Building peace in the minds of men and women

Wide Angle

Teach Me If You Can: From classrooms to the big screen


A still from the shooting of the documentary, Teach Me If You Can. Taslima, a Bangladeshi teacher, works on board a floating school, the only way to continue to teach students in a country hit hard by rising waters.

“To give back to teachers their status as life’s great heroes, because they change the destinies of children, and they change the future of the world”. This is the ambitious goal of  Teach Me If You Can (working title), a feature-length documentary currently being produced by Winds, a French film production company. The idea, inspired by UNESCO – which is a partner in the film – is to present several portraits of teachers across the world who go above and beyond their job requirements, and to show the universal nature of their commitment.
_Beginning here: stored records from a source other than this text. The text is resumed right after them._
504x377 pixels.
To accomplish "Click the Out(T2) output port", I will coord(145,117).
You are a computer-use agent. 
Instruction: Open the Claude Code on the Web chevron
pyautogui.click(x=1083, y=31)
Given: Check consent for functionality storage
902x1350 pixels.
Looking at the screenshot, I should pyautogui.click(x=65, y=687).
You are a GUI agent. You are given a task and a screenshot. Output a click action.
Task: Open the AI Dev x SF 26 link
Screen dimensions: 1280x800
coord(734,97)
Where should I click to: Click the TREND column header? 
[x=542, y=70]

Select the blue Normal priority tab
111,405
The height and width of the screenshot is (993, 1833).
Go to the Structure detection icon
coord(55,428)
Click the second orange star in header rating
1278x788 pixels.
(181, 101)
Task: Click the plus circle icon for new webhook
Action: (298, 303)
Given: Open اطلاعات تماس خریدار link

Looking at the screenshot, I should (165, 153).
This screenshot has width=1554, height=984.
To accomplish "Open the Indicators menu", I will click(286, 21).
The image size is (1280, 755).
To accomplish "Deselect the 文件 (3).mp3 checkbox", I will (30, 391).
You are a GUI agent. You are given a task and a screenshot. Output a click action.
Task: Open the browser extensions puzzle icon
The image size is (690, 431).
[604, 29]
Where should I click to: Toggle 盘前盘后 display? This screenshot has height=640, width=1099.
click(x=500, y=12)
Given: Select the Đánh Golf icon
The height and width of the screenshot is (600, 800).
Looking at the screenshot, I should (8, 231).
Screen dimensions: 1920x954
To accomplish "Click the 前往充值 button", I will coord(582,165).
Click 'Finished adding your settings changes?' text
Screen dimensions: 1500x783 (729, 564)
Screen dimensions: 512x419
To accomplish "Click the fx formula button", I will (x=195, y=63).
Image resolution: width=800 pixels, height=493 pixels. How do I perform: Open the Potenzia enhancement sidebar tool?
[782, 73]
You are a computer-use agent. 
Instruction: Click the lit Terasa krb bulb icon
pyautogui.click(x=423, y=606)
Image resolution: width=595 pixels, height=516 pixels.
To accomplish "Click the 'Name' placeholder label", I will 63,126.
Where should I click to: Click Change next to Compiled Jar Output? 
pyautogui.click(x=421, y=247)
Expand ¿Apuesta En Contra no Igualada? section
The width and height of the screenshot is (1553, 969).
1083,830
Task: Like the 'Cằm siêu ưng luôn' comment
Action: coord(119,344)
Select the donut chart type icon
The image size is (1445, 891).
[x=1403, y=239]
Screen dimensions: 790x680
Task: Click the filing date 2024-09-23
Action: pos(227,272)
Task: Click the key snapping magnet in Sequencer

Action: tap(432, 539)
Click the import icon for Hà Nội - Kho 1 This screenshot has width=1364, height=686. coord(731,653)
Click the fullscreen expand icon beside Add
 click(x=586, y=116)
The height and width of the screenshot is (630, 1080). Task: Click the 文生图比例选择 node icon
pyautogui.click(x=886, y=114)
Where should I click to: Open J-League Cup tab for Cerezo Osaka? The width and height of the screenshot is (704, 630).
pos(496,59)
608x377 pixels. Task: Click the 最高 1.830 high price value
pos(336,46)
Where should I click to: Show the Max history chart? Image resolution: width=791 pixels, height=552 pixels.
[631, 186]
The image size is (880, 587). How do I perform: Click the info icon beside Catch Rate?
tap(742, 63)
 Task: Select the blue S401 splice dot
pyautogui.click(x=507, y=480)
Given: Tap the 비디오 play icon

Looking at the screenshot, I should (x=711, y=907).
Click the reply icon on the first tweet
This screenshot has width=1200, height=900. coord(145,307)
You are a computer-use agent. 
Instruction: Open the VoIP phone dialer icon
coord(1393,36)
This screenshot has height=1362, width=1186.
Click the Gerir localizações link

Sandrine in Burkina Faso, Taslima in Bangladesh and Svetlana in Siberia (Russia) are each heroines in their own way. The three teachers featured in the film, whose vocation is part of who they are, overcome many obstacles to accomplish their tasks. These include poor infrastructure, geographical isolation, extreme climate conditions, interruptions in teaching, cultural problems and nomadism. Resilient and prepared to make sacrifices, these women, like millions of other teachers around the world, live each day as an adventure – mainly educational, but also human and physical. 

Svetlana, for example, made the difficult choice of moving away from her children in order to teach in the camps of Evenk reindeer herders, an indigenous people in eastern Siberia. Her nomadic school is set up on a sled, and is the only one of its kind in the world. Accompanied by her husband, also a reindeer herder, she follows the nomads of the Siberian taiga – providing their children with an education wherever they go. 

Barthélémy Fougea, the film's producer, is still surprised at how isolated the region is. “In my thirty-year career, I have never had such long production trips,”  he says. It took the film crew seven days just to get to the location, first by plane, then by train and truck and finally by snowmobile. Another challenge underlies Svetlana’s commitment – she hopes the nomadic children are able to be both Russian and Evenk at the same time. This is also a personal challenge – the teacher, born in the Soviet era, is herself Evenk and was sent away to boarding school, which distanced her from the traditions of her people.  

Directed by French director and cinematographer Émilie Thérond, this feature-length film is currently in post-production, and will be released in 2020. It is part of an international transmedia project that include a television series, books, children's books and an exhibition, among other initiatives. Simultaneously, education projects are being funded through On the Way to School, an association named after the award-winning film produced by Winds in 2013, also in partnership with UNESCO.